**Exercise**
In the records below, find the line containing "The height and width of the screenshot is (540, 907)." and the line containing "is (221, 210)."; please repeat exactly the lines from one to the other, both included, and nothing more.

[Extracted data entries]
*** Block opens ***
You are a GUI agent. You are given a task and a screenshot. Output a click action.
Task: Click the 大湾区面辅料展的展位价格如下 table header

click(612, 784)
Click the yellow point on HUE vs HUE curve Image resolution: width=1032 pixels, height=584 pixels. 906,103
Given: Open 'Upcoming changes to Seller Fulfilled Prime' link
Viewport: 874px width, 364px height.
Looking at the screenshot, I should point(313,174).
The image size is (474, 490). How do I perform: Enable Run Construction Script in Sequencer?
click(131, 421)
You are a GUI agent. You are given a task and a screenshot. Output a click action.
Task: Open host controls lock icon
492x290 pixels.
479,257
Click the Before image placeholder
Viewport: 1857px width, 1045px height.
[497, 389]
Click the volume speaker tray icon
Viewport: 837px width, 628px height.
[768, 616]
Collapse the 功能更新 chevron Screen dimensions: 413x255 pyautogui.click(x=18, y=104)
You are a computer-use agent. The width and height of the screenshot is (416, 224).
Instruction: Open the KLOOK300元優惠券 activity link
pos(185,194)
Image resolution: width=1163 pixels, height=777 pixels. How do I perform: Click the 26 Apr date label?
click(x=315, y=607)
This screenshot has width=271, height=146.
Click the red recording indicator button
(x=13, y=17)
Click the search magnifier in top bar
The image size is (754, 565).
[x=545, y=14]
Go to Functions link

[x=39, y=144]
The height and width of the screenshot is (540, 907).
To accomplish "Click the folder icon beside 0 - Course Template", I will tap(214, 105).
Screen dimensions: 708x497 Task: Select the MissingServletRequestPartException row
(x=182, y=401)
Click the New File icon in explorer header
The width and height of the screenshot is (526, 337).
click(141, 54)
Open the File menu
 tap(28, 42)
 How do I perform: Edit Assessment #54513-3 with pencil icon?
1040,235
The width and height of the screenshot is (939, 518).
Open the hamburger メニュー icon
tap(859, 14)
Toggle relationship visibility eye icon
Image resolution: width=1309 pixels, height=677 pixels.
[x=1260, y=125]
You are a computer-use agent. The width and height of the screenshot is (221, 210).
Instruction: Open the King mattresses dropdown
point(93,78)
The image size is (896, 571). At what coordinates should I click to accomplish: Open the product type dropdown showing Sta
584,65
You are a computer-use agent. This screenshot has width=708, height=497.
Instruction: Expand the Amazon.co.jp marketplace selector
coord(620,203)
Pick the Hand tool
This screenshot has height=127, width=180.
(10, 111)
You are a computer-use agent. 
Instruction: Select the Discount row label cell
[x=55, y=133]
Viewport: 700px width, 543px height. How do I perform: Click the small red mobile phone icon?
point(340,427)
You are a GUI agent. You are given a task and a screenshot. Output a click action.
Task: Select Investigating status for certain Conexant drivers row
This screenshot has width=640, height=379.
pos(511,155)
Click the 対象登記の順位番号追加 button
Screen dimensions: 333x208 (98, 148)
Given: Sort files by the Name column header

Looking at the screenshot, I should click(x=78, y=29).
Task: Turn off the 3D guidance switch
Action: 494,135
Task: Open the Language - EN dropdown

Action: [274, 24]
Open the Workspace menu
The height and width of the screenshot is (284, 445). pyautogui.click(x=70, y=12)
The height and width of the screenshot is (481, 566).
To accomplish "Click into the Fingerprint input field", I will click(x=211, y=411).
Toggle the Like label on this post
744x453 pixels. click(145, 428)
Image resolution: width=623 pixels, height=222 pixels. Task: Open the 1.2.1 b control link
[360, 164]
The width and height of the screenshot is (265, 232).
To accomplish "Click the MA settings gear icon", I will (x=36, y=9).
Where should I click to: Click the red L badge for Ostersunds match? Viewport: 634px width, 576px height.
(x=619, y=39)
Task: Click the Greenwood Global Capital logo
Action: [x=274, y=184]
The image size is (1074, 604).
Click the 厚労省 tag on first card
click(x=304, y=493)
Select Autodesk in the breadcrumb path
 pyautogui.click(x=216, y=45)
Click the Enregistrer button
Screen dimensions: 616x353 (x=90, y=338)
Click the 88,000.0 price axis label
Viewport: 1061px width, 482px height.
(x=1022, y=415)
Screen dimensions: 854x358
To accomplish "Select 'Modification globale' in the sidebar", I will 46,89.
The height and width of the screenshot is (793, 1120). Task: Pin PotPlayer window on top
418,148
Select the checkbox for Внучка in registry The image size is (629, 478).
*** Block closes ***
**Worked solution**
The height and width of the screenshot is (540, 907).
To accomplish "Click the folder icon beside 0 - Course Template", I will tap(214, 105).
Screen dimensions: 708x497 Task: Select the MissingServletRequestPartException row
(x=182, y=401)
Click the New File icon in explorer header
The width and height of the screenshot is (526, 337).
click(141, 54)
Open the File menu
 tap(28, 42)
 How do I perform: Edit Assessment #54513-3 with pencil icon?
1040,235
The width and height of the screenshot is (939, 518).
Open the hamburger メニュー icon
tap(859, 14)
Toggle relationship visibility eye icon
Image resolution: width=1309 pixels, height=677 pixels.
[x=1260, y=125]
You are a computer-use agent. The width and height of the screenshot is (221, 210).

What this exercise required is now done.